WORK ORDER 1.
Below, in the article on curettage and cryosurgery for skin cancer, find the passage that starts at the words "The method involves" and ends after the words "than five minutes.". Set it down word for word.
WORK ORDER 2.
Answer these questions using the article on curettage and cryosurgery for skin cancer, which appears below:
(a) Since when has curettage and cryosurgery been used internationally?
(b) How many patients were treated in the study?
(c) How many of the treated tumors recurred at the one-year follow-up?
WORK ORDER 3.
Continue the article on curettage and cryosurgery for skin cancer, which is given below. Pick up after its final paragraph.

PROVIDED TEXT.
━━━━

Curettage and cryosurgery – effective for the most common skin cancer
The combination of curettage and cryosurgery is a safe and effective treatment method for the most common form of skin cancer, basal cell carcinoma. A study from the University of Gothenburg now presents the results from testing different variants of the method.
The number of cases of skin cancer is continuing to rise sharply, in Sweden and internationally, involving high costs for a healthcare economy that is already under severe strain in many places. To further evaluate and refine effective and safe treatment methods is therefore of the utmost importance.
Internationally, surgery is mainly recommended for the most common form of skin cancer, basal cell carcinoma. However, this method is time- and resource-intensive.
The faster method of curettage and cryosurgery has been used internationally since the 1960s, but has been questioned due to a lack of clearly defined treatment protocols. The effects have therefore also varied widely.
Excellent treatment results
The current study, which has been published in the Journal of the American Academy of Dermatology, applied and analyzed two different variants of the method. A total of 202 tumors were treated in 116 patients, 40 of whom were women. The median age for the group as a whole was 72.
The method involves first scraping the lesion with an instrument called a curette, followed by freezing, cryosurgery, using liquid nitrogen in a hand-held spray gun. Half the tumors were treated with one session of freezing, and the other half with two sessions of freezing. The procedures are performed using local anesthetic, and take less than five minutes.
This treatment produces a wound that takes a few weeks to heal and leaves a scar, but the method was well tolerated by patients. The results at one-year follow-up were also good: Of 202 tumors, only one recurred.
The study was led by Eva Backman, a doctoral student in dermatology and venereology at the University of Gothenburg’s Sahlgrenska Academy, and a consultant in dermatovenerology at Sahlgrenska University Hospital.

━━━━

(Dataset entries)
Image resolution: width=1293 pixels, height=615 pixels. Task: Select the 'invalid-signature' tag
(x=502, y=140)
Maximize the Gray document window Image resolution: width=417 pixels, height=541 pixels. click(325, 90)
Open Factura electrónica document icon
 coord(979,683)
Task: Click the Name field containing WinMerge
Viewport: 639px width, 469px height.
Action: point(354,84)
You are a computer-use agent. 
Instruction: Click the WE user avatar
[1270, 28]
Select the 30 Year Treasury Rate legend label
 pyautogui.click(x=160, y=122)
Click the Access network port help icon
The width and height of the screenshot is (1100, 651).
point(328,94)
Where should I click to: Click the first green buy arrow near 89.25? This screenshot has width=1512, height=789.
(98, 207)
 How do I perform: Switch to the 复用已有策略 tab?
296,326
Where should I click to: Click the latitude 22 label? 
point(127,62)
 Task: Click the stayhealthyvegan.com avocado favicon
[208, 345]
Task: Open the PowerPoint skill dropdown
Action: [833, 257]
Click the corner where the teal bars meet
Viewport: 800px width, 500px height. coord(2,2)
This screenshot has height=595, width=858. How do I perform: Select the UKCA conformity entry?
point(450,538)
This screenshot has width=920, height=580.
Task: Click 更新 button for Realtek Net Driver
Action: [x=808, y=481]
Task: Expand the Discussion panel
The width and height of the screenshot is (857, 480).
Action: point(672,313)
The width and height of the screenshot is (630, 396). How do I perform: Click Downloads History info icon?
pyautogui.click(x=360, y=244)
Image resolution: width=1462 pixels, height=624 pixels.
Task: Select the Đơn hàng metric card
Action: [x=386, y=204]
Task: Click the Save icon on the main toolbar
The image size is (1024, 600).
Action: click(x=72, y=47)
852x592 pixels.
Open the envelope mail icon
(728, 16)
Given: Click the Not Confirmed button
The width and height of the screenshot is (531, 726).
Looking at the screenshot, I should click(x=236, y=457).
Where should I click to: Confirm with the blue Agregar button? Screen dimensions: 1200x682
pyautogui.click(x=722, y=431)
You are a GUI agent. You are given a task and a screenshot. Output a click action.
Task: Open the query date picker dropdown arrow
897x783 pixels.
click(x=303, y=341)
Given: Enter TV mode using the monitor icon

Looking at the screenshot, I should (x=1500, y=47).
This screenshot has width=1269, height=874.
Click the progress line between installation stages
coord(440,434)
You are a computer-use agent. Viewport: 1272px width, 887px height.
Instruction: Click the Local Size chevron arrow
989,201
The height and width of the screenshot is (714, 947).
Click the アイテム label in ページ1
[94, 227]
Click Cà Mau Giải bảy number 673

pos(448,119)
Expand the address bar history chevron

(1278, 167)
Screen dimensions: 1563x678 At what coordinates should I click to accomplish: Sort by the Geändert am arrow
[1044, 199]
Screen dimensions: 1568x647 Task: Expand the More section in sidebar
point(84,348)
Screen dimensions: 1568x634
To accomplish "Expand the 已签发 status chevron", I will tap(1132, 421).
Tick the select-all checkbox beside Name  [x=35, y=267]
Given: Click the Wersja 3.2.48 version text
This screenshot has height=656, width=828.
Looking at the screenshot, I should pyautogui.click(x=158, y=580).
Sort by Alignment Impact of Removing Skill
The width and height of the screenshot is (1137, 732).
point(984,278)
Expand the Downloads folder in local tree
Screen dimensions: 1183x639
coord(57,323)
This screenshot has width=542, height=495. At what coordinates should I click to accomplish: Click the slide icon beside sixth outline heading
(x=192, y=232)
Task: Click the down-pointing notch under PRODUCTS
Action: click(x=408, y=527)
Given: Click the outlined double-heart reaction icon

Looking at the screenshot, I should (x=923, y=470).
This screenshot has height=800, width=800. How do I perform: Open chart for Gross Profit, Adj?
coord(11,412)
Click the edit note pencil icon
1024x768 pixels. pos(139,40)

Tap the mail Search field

━━━━

ANSWER BOX 1.
The method involves first scraping the lesion with an instrument called a curette, followed by freezing, cryosurgery, using liquid nitrogen in a hand-held spray gun. Half the tumors were treated with one session of freezing, and the other half with two sessions of freezing. The procedures are performed using local anesthetic, and take less than five minutes.

ANSWER BOX 2.
(a) Since the 1960s.
(b) 116 patients.
(c) One tumor out of 202.

ANSWER BOX 3.
“Our research clearly shows that, when carried out properly, this method is both safe and cost-effective compared to other commonly used and more resource-intensive methods,” she says. “We therefore hope that the results will be disseminated throughout Sweden, but also internationally.”
The importance of simplicity as challenges grow
Basal cell carcinoma is mainly caused by the harmful effects of prolonged sun exposure on the skin. It is therefore uncommon before the age of 40, and its incidence increases at older ages. More than 60,000 new cases are reported each year in Sweden alone.
Basal cell carcinomas rarely metastasize but may grow locally and can cause wounds that do not heal. Some tumors exhibit an infiltrative growth pattern and these tumors are more often hard to delineate. In such cases, surgery, including Mohs surgery, is the most suitable treatment option. Other types are superficial and elevated (nodular), as were the tumors in the study. Eva Backman continues:
“Healthcare faces significant challenges, with a growing population that is also living longer. It feels gratifying being able to demonstrate that old treatment methods still plays a pivotal role in the treatment armamentarium for our most common type of cancer.”